Work task - Copy out, word for word, the entries from the line containing "This screenshot has height=1842, width=850." through the line containing "coordinates (416, 892).", including both of those lines.

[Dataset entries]
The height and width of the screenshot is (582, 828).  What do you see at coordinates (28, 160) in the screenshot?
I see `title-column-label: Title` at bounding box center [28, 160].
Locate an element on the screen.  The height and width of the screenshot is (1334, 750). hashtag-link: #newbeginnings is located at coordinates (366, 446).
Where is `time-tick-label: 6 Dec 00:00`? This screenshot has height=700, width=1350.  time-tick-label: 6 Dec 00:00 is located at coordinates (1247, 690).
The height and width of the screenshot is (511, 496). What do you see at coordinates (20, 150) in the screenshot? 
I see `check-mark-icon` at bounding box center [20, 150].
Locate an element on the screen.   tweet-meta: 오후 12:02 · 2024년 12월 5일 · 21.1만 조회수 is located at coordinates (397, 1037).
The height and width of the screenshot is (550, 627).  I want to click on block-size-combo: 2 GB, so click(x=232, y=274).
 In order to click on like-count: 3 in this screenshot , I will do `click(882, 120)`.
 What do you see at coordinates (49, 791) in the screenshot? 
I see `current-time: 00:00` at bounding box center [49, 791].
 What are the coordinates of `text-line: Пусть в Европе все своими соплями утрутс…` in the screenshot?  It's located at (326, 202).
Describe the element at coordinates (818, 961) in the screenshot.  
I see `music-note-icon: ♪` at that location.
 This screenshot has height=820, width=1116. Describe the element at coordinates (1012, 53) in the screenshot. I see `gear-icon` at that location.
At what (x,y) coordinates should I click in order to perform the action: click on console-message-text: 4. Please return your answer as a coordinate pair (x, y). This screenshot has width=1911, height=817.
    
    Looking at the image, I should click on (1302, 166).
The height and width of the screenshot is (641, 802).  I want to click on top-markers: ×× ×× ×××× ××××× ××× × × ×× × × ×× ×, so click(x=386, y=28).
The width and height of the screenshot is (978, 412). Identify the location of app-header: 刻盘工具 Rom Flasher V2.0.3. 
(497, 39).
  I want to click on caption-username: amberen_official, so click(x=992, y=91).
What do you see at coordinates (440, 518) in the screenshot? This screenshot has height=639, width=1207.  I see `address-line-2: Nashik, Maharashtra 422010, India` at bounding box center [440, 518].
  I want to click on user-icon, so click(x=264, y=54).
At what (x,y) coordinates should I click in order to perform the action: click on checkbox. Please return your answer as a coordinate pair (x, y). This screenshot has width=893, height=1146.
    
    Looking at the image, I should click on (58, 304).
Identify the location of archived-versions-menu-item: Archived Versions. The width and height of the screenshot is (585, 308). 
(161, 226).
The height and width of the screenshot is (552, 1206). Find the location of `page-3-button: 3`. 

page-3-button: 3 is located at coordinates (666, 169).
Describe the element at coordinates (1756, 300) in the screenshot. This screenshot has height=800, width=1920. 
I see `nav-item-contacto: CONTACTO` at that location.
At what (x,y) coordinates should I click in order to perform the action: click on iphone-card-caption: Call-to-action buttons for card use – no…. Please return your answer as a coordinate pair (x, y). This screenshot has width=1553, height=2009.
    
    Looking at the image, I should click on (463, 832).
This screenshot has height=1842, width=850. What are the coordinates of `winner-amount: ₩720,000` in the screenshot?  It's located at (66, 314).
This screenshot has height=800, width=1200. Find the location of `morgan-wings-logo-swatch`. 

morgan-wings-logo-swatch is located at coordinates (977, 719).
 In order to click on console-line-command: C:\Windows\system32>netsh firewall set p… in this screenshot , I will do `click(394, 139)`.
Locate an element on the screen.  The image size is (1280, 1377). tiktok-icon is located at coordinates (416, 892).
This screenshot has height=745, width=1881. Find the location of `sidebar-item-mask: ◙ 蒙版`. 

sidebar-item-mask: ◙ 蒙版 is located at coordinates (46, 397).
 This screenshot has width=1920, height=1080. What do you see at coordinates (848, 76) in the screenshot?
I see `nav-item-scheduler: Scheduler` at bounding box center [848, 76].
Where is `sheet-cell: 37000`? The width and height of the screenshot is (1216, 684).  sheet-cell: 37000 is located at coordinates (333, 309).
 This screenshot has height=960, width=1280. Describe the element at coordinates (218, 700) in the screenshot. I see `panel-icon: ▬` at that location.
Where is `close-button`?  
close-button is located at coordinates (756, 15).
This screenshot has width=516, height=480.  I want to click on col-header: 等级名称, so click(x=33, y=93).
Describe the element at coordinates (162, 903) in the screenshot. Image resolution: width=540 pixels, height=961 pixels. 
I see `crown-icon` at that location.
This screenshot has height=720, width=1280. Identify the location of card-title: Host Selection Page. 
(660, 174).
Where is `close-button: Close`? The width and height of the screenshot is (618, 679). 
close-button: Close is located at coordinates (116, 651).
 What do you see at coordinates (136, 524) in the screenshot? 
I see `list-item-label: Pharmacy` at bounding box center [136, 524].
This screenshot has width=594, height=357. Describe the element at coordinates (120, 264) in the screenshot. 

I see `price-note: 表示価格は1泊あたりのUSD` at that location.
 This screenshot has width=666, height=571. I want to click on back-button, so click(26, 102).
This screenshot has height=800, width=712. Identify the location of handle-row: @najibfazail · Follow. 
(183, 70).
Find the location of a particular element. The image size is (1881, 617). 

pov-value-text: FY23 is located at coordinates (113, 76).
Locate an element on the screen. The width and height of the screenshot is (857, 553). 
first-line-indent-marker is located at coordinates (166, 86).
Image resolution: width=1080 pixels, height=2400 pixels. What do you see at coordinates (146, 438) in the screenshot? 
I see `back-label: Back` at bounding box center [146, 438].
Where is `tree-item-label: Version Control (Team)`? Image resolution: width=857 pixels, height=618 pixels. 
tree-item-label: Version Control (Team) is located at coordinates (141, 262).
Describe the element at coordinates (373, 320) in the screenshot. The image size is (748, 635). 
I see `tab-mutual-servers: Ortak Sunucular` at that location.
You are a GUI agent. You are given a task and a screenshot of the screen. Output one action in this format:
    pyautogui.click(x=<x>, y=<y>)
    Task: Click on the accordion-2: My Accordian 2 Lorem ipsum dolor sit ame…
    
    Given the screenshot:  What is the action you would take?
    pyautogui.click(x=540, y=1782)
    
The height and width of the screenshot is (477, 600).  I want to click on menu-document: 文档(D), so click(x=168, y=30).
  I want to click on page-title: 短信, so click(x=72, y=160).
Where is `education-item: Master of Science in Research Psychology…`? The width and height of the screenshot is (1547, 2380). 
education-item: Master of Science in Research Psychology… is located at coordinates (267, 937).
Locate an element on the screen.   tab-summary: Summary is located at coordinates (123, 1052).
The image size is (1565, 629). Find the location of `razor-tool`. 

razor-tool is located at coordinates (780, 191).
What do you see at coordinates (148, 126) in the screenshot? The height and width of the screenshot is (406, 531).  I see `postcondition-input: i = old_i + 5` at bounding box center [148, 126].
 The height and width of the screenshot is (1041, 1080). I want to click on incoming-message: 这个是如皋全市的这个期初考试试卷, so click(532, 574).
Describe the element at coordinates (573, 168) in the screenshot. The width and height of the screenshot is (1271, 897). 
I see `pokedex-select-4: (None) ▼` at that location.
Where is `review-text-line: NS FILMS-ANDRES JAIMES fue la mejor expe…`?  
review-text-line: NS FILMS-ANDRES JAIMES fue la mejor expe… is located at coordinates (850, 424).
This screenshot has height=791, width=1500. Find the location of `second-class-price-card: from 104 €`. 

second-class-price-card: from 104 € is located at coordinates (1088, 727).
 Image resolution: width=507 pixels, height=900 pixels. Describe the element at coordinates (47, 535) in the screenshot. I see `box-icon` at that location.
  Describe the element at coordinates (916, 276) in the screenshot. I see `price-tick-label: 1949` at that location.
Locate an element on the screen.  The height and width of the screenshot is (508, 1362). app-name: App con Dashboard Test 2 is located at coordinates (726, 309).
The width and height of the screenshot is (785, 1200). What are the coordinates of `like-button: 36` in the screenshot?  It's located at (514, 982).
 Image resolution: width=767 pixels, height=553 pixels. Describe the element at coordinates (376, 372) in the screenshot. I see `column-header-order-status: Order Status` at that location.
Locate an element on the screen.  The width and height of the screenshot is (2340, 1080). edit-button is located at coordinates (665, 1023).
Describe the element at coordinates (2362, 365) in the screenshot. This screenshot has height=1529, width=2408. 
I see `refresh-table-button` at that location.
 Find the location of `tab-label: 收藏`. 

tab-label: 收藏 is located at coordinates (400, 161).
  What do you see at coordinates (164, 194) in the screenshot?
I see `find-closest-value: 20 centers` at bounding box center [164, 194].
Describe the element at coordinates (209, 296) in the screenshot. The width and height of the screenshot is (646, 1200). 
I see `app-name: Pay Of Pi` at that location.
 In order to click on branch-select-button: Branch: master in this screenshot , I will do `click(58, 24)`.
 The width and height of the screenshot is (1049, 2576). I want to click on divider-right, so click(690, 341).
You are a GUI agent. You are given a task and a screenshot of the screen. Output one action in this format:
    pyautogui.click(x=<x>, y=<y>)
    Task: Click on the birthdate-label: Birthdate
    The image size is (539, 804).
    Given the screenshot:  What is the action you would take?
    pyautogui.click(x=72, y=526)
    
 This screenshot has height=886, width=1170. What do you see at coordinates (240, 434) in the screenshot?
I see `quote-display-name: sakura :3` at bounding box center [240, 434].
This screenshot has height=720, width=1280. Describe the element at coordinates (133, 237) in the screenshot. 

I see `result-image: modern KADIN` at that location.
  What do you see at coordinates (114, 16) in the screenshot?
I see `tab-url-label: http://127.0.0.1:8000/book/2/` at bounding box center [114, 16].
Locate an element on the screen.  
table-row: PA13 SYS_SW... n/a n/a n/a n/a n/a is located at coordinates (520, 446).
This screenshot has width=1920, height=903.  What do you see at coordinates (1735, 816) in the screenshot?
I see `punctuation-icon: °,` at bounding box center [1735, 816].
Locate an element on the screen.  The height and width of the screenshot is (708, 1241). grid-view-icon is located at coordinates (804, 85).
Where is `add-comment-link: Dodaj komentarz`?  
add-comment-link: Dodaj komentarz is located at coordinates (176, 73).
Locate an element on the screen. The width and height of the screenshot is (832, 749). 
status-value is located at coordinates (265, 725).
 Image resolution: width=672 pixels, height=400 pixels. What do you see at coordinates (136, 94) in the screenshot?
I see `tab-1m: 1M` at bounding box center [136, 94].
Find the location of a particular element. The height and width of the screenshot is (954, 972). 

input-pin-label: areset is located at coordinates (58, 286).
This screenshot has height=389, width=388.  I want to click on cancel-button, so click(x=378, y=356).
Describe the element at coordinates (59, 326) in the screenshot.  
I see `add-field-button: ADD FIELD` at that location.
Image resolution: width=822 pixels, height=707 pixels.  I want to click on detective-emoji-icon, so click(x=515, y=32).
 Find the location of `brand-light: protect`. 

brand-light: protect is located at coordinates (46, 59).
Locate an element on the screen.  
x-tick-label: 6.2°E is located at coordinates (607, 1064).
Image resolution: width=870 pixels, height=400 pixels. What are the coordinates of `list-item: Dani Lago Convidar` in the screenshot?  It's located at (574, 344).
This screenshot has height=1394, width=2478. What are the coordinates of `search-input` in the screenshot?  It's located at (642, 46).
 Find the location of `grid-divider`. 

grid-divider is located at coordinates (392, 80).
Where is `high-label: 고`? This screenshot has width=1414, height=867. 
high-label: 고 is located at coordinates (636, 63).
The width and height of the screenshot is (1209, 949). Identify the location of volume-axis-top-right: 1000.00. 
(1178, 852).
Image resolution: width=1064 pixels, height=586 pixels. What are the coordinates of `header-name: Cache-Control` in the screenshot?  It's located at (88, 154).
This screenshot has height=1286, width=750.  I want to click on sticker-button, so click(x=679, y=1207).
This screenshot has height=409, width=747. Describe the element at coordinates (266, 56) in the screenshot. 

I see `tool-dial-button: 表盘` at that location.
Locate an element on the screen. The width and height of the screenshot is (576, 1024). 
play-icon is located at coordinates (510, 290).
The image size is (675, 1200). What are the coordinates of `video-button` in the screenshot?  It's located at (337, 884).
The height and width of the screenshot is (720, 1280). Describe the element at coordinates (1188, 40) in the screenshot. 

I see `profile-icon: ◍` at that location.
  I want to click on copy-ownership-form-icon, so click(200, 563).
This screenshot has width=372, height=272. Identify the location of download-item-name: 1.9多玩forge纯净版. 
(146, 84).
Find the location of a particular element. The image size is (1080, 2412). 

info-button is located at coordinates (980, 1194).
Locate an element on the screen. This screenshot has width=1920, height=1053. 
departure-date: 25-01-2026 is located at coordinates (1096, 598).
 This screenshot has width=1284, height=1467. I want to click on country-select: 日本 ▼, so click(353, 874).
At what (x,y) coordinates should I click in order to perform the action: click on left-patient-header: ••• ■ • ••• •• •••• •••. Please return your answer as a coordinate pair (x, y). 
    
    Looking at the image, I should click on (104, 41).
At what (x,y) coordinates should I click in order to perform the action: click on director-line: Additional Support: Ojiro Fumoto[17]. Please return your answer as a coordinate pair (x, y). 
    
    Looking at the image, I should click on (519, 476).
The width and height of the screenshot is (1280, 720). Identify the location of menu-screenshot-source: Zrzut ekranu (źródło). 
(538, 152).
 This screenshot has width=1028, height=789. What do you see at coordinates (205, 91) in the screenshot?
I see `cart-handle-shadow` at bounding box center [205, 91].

Answer section -
This screenshot has height=1842, width=850. What are the coordinates of `winner-amount: ₩720,000` in the screenshot?  It's located at (66, 314).
This screenshot has height=800, width=1200. Find the location of `morgan-wings-logo-swatch`. 

morgan-wings-logo-swatch is located at coordinates (977, 719).
 In order to click on console-line-command: C:\Windows\system32>netsh firewall set p… in this screenshot , I will do `click(394, 139)`.
Locate an element on the screen.  The image size is (1280, 1377). tiktok-icon is located at coordinates (416, 892).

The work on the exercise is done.